The mortgage patch may expire soon and this could impact many people’s ability to qualify for a home loan. Here’s what you should know.

Mortgage rates are currently low but mortgages themselves might soon be hard to come by. After the financial crisis, the Consumer Financial Protection Bureau created something called a “qualified mortgage patch.”

This allowed Fannie Mae and Freddie Mac to buy mortgages from borrowers who had debt-to-income ratios that were higher than normal.

There were a lot of these mortgages — 3.3 million over the past five years, or over a quarter trillion dollars’ worth in the last year alone. In fact, mortgages that fell under this “patch” accounted for 19% of all loans bought by Fannie and Freddie. That’s a huge chunk of the market, considering that Fannie and Freddie guarantee roughly half of all mortgages out there.

Now, here’s the news: The “qualified mortgage patch” is set to expire in January of 2021. Proposals that have come out in the past month seem to favor abolishing the patch, so Freddie and Fannie could no longer buy mortgages at the greater debt-to-income ratios.

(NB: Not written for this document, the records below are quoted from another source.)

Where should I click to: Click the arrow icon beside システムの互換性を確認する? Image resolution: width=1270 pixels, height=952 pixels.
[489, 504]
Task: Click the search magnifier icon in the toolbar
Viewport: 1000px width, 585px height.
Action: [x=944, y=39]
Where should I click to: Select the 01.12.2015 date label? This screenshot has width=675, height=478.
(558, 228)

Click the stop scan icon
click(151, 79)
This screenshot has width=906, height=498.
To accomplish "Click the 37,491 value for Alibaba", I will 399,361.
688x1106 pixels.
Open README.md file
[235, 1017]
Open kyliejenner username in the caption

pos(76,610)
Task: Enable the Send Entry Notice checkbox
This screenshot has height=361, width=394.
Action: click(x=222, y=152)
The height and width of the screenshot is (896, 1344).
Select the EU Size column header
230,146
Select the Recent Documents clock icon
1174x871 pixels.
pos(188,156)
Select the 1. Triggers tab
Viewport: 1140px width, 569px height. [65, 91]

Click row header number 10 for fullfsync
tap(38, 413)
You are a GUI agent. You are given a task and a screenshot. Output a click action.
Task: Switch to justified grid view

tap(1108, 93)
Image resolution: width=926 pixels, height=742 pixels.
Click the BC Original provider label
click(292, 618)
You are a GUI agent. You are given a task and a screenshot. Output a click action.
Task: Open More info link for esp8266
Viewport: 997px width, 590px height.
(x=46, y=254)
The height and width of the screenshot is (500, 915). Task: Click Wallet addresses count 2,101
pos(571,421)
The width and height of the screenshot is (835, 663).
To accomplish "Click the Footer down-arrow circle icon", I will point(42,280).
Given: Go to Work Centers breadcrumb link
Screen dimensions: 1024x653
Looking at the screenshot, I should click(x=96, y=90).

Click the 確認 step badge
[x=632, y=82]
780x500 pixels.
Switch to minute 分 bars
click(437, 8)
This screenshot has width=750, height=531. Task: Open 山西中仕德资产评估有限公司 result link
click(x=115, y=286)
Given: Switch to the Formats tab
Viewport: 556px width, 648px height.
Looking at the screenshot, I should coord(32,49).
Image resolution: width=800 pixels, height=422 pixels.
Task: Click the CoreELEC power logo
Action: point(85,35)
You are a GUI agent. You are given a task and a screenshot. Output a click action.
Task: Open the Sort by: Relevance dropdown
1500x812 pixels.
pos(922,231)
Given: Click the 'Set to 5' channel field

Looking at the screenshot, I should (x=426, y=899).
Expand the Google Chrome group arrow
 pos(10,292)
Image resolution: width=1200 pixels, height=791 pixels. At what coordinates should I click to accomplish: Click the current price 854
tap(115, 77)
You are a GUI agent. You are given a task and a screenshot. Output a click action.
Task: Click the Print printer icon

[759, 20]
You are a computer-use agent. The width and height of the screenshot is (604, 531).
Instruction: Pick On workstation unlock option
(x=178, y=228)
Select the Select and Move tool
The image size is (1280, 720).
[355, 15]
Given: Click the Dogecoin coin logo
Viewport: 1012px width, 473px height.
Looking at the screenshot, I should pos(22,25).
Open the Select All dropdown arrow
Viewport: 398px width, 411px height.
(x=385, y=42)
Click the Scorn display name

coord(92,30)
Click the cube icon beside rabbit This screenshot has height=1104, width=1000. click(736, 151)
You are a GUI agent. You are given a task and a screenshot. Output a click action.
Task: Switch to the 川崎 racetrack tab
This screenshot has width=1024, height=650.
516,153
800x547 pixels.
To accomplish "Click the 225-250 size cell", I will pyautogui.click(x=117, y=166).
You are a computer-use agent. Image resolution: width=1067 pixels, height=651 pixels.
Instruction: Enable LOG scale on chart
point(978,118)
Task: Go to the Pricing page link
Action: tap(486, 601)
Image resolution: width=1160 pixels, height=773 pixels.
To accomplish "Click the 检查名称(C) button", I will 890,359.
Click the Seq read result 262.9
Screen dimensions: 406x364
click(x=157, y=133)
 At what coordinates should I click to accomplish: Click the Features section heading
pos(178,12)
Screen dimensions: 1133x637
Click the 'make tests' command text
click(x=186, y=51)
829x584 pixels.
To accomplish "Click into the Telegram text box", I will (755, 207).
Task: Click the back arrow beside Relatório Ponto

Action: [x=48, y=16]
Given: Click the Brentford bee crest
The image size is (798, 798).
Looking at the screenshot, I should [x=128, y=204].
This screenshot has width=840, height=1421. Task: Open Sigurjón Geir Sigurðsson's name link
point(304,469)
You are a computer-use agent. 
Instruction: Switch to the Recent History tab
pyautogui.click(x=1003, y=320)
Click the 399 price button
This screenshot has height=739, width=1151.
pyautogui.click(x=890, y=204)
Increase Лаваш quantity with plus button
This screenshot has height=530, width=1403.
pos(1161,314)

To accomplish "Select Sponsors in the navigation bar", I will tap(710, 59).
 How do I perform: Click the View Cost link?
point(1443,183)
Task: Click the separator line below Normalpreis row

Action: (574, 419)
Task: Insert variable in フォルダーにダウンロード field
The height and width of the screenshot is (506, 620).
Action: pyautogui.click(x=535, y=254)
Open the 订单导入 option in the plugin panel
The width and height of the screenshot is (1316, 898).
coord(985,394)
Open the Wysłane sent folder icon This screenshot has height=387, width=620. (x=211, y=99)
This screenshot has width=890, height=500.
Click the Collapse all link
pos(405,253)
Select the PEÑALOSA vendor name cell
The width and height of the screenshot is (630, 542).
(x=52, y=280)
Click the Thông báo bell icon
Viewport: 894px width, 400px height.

How might this affect you? Well, one obvious impact would be fewer homebuyers.

At least some of the homebuyers who got a “patch mortgage” probably wouldn’t have gotten a mortgage if the patch weren’t in effect. In other words, abolishing the patch might mean fewer homebuyers, which will make it more difficult to sell a home.

“It’s not 100% certain the qualified mortgage patch will be allowed to expire.”

Second, there is likely to be an effect on home price growth. The fewer buyers there are, the lower the demand. And lower approved mortgages means less money to spend on homes. In time, this could lead to a slowdown in home price growth or even a decrease in home prices.

Third, these changes might make it more difficult for you to personally get a mortgage. The large number of homebuyers who would no longer have access to Freddie and Fannie credit would have to look elsewhere. This might put added pressure on mortgage lenders — and make mortgages more difficult to obtain for everyone.

So are these changes something you should worry about?

Well, it’s not 100% certain the qualified mortgage patch will be allowed to expire. Even if it is allowed to expire, it won’t do so for another 18 months. But if it does happen, it’s not likely to benefit those who are looking to buy or sell a home.

If you have been considering buying or selling, it might be a good idea to get the process going before these changes come into effect.